Flares in Gamma Ray Bursts: Disc Fragmentation and Evolution

TL;DR

This paper presents a quantitative model explaining gamma-ray burst flares through disc fragmentation and evolution, successfully reproducing observed lightcurve shapes and statistical properties, thus shedding light on the long-term activity of GRB central engines.

Contribution

It introduces the first quantitative model that reproduces GRB flare lightcurves and explains their statistical properties based on disc fragmentation and viscous evolution.

Findings

Model accurately fits observed flare lightcurves.

Reproduces statistical properties like width-to-arrival time ratio.
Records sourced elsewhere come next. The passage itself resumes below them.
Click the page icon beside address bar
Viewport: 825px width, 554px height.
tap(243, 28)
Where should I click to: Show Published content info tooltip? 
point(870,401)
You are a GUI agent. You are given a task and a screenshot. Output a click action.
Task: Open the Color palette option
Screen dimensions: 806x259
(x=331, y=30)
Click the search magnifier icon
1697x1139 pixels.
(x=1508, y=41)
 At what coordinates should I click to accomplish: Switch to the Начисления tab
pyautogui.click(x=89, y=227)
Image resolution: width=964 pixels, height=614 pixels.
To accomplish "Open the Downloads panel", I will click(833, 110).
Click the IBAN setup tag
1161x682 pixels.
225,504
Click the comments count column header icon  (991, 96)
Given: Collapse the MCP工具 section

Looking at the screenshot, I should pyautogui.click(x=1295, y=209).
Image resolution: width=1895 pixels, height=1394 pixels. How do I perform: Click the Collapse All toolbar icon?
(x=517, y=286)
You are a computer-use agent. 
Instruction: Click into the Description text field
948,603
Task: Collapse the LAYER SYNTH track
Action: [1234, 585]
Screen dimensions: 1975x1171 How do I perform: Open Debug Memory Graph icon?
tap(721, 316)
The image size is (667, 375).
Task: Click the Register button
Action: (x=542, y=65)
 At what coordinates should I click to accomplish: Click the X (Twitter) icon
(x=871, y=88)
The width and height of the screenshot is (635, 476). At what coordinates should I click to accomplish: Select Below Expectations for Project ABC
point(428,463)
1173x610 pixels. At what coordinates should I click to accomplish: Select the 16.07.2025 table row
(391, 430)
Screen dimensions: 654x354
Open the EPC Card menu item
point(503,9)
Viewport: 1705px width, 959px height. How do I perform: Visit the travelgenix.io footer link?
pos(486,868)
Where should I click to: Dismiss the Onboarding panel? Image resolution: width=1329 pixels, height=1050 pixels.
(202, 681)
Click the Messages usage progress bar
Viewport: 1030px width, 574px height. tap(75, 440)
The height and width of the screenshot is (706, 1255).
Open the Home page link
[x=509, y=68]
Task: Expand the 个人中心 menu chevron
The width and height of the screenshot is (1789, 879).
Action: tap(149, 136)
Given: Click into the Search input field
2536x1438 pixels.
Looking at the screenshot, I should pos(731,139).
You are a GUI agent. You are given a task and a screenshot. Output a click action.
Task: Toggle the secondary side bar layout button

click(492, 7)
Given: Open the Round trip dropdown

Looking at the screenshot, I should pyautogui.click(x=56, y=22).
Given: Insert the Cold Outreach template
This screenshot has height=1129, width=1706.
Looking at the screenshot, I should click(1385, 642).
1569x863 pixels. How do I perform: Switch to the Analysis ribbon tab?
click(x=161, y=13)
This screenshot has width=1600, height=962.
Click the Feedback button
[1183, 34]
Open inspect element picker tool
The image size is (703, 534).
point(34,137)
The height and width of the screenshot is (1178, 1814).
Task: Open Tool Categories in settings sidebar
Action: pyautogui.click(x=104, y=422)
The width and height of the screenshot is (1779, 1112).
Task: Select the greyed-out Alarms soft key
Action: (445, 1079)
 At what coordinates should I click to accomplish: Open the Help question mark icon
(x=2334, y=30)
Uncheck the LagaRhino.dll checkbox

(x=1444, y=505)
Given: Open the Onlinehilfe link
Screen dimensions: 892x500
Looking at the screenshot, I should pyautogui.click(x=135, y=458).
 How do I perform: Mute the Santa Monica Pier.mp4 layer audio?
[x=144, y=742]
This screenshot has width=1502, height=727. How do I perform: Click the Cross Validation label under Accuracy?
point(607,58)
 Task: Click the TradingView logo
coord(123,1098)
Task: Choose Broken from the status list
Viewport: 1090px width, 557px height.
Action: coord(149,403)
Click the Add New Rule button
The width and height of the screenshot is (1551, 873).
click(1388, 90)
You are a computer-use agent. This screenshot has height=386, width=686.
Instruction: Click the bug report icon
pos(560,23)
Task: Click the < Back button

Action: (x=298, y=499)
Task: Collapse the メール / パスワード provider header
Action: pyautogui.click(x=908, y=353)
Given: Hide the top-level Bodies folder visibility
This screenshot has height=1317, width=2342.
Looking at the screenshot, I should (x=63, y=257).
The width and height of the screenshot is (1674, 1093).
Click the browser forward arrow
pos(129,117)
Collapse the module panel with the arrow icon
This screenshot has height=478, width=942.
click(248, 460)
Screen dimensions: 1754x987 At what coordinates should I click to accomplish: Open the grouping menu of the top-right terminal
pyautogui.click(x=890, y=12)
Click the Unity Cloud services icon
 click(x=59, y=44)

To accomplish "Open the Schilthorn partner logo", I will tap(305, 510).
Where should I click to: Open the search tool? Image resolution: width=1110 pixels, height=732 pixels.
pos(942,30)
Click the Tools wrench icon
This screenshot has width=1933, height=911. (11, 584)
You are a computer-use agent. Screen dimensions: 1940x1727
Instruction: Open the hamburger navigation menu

Provides a physical mechanism for long-term GRB activity.

Abstract

Flaring activity following gamma-ray bursts (GRBs), observed in both long and short GRBs, signals a long-term activity of the central engine. However, its production mechanism has remained elusive. Here we develop a quantitative model of the idea proposed by Perna et al. of a disc whose outer regions fragment due to the onset of gravitational instability. The self-gravitating clumps migrate through the disc and begin to evolve viscously when tidal and shearing torques break them apart. Our model consists of two ingredients: theoretical bolometric flare lightcurves whose shape (width, skewness) is largely insensitive to the model parameters, and a spectral correction to match the bandpass of the available observations, that is calibrated using the observed spectra of the flares. This simple model reproduces, with excellent agreement, the empirical statistical properties of the flares as measured by their width-to-arrival time ratio and skewness (ratio between decay and rise time). We present model fits to the observed lightcurves of two well-monitored flares, of GRB 060418 and of GRB 060904B. To the best of our knowledge, this is the first quantitative model able to reproduce the flare lightcurves and explain their global statistical properties.